[[ Passage provided, beginning ]]

# Outie Belly Button?



## Neko (Dec 13, 2012)

Zeus just had a vet visit and I swear the vet was taking plenty of time to fill him out and check everything. 

When we got him he had a normal tiny belly button and it's been normal. His adult hair is coming in and covering the belly button. 

My husband ran his hand down the puppy's belly and his belly button sticks out, it's definitely is a button now. Is that normal? If it was an umbilical hernia, he would of had it the while time? but as he grows so does this belly button bump.

Just curios if any of you know, I will try to take a picture. We have a vet visit again in 3 weeks for last set of shots, I will ask when we go. 

Thank you for any feedback.


----------



## lone Ranger (Nov 29, 2012)

I have been following a few litters and littermates for five months now, and there is a pup there that has this..

It is actually a Littermate of Caesar. It could just be a small flaw, but more likely is probably the way the mother separated the unbilical. If what you see is like the size of the pad on a large finger and soft, it is abdominal fat that has come out... Like a small hernia with only a little abdominal fat. 

Now the Breeder says She is going to get it fixed by a Vet, but I think She said that there was a good chance it would go away on its own. I think She indicated She had seen it before and it was not that big of a problem..

Hope this allys your fears, I am sure he is lovely... Congratulations..


----------



## Neko (Dec 13, 2012)

[[ Passage provided, end ]]
[[ Source data, beginning ]]

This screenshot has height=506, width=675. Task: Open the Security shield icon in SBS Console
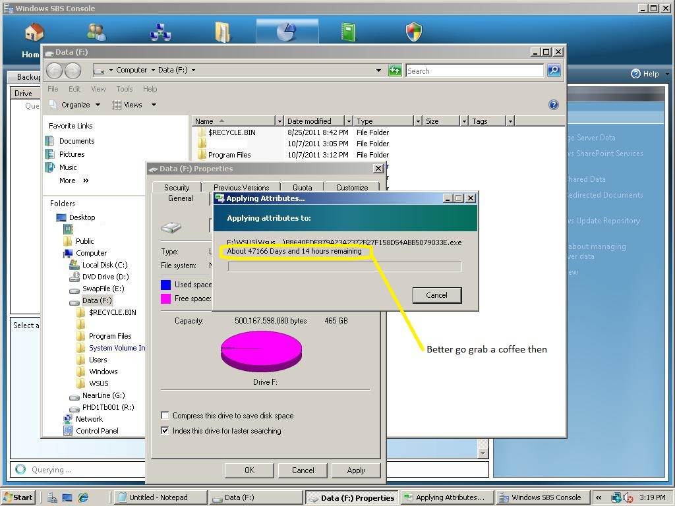[413, 32]
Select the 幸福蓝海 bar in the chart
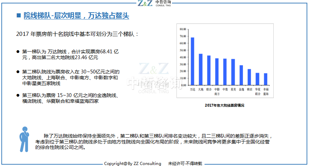This screenshot has height=166, width=309. [x=265, y=79]
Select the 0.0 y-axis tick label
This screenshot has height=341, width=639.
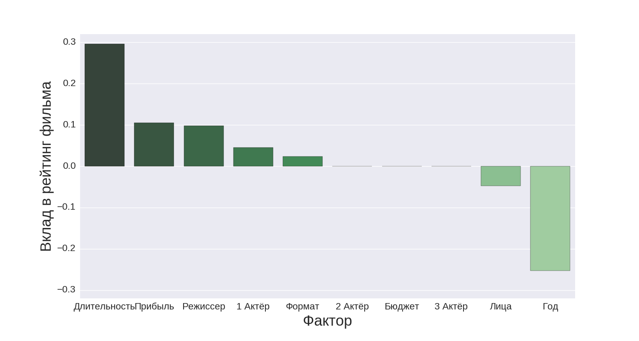[x=69, y=166]
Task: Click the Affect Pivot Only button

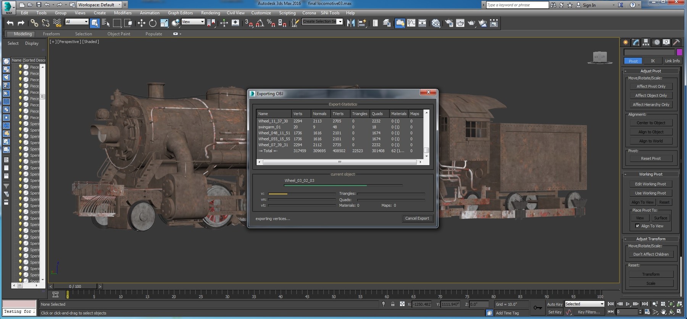Action: point(651,86)
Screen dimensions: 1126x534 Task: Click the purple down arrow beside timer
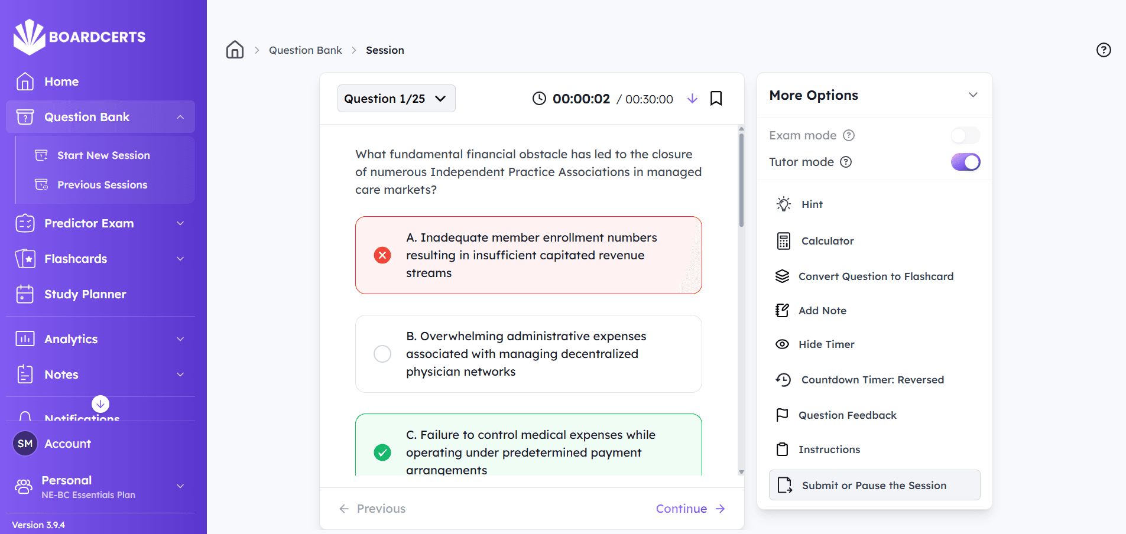[692, 99]

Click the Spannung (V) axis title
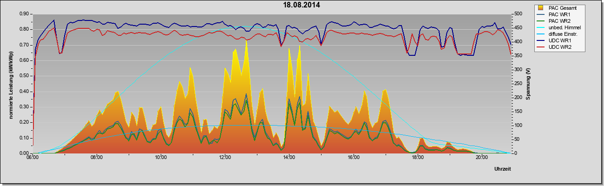528,84
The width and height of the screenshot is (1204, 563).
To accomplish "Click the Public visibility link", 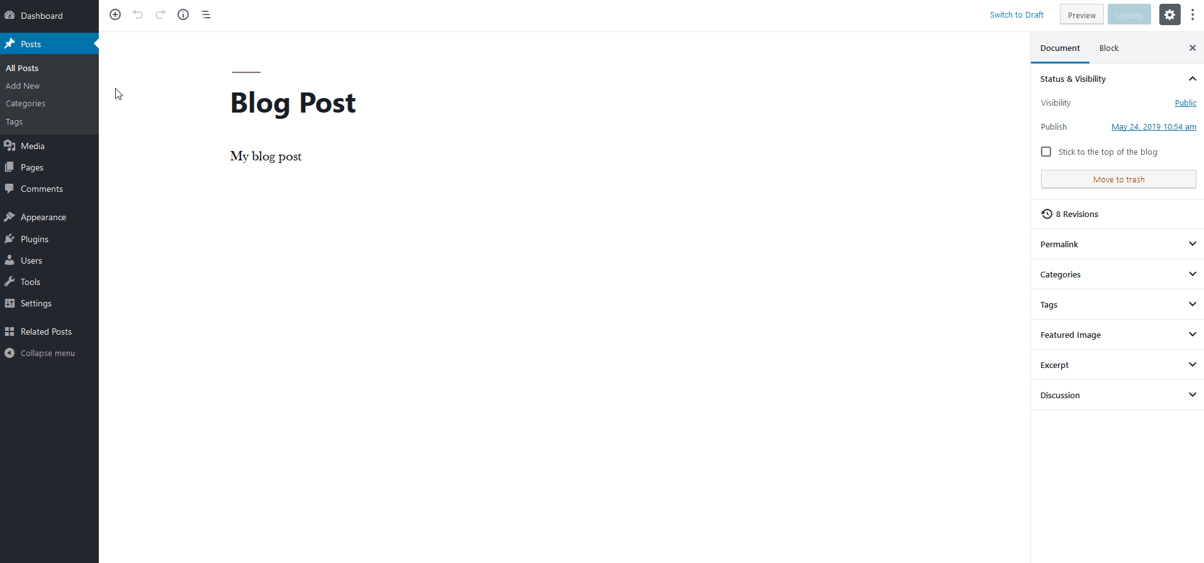I will tap(1185, 103).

[[ Source data, end ]]

Decide whether each statement agrees with the forum thread about the outie belly button, answering yes or no and quoting the words from the thread that settle it. 1. The puppy's belly button was normal when the owners first got him. 2. The breeder plans to leave the bump on the pup described by the second poster untreated. 3. The puppy's next vet visit is in three weeks. The listing is not needed for this work.

◆ Output below:
1. Yes: "When we got him he had a normal tiny belly button and it's been normal."
2. No: "Now the Breeder says She is going to get it fixed by a Vet"
3. Yes: "We have a vet visit again in 3 weeks for last set of shots"